_O QUE FAZER_: Conte quantas das linhas abaixo contêm a palavra "coordinates" e responda apenas com esse número.

_DADOS DO EXERCÍCIO_:
········

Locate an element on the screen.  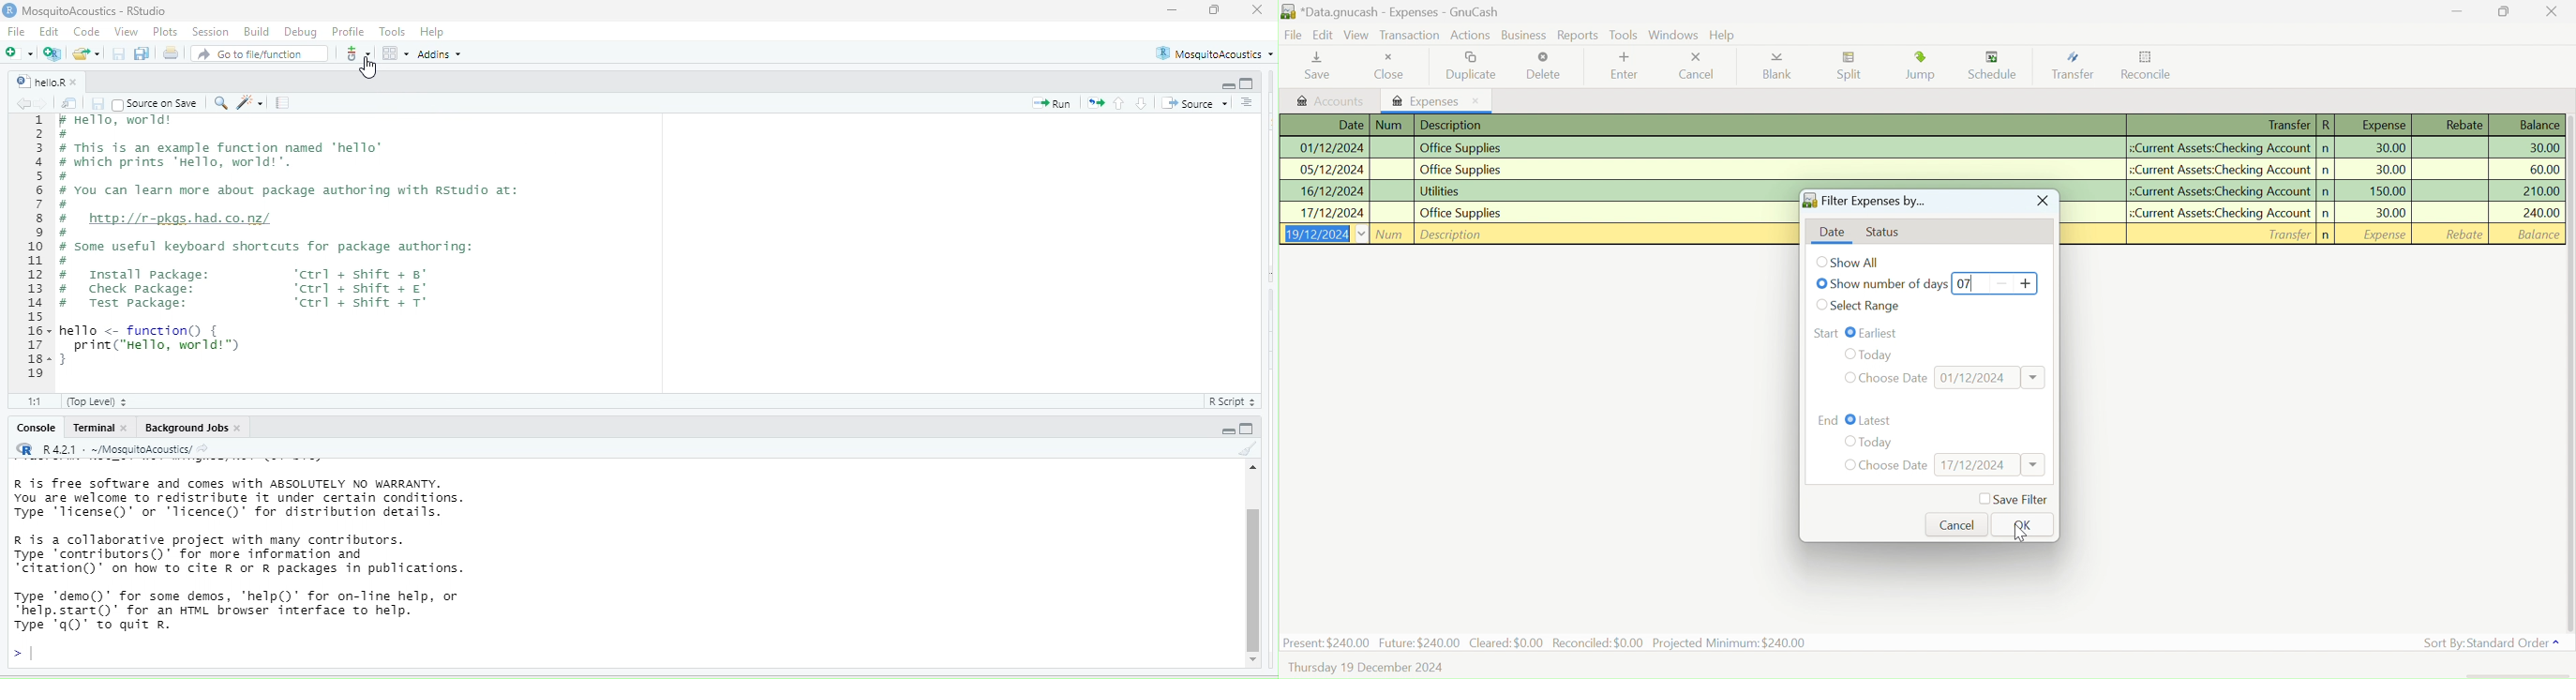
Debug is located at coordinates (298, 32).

········

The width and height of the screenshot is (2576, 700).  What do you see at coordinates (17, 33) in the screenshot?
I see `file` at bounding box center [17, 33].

········

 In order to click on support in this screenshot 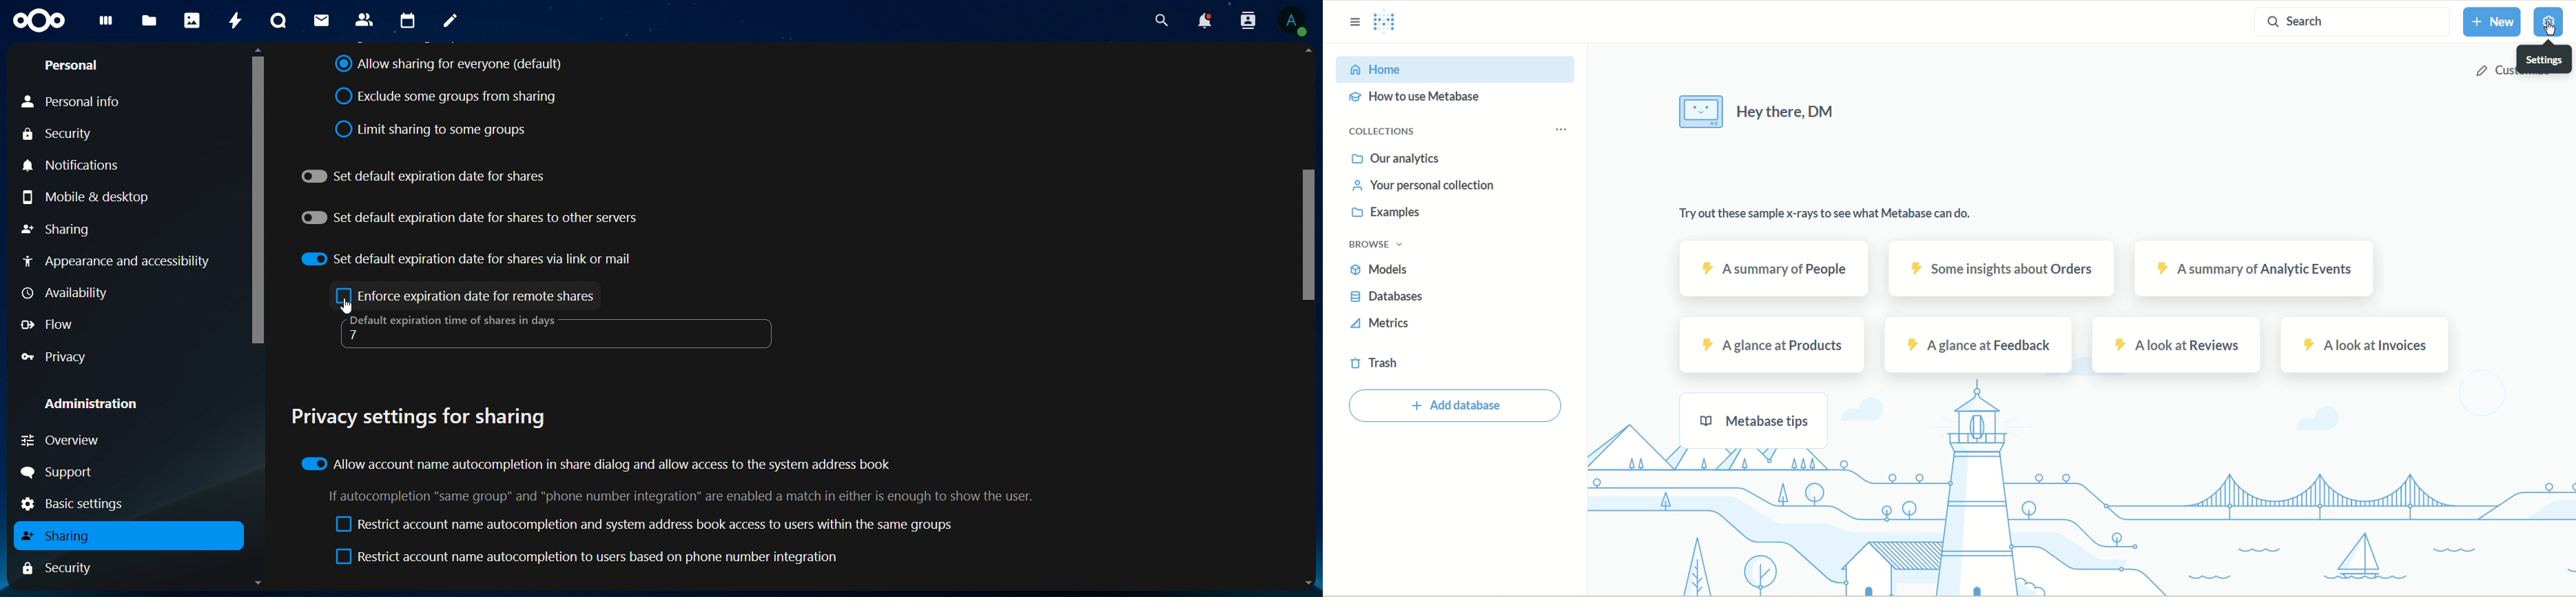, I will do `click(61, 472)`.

········

_RESPOSTA_: 2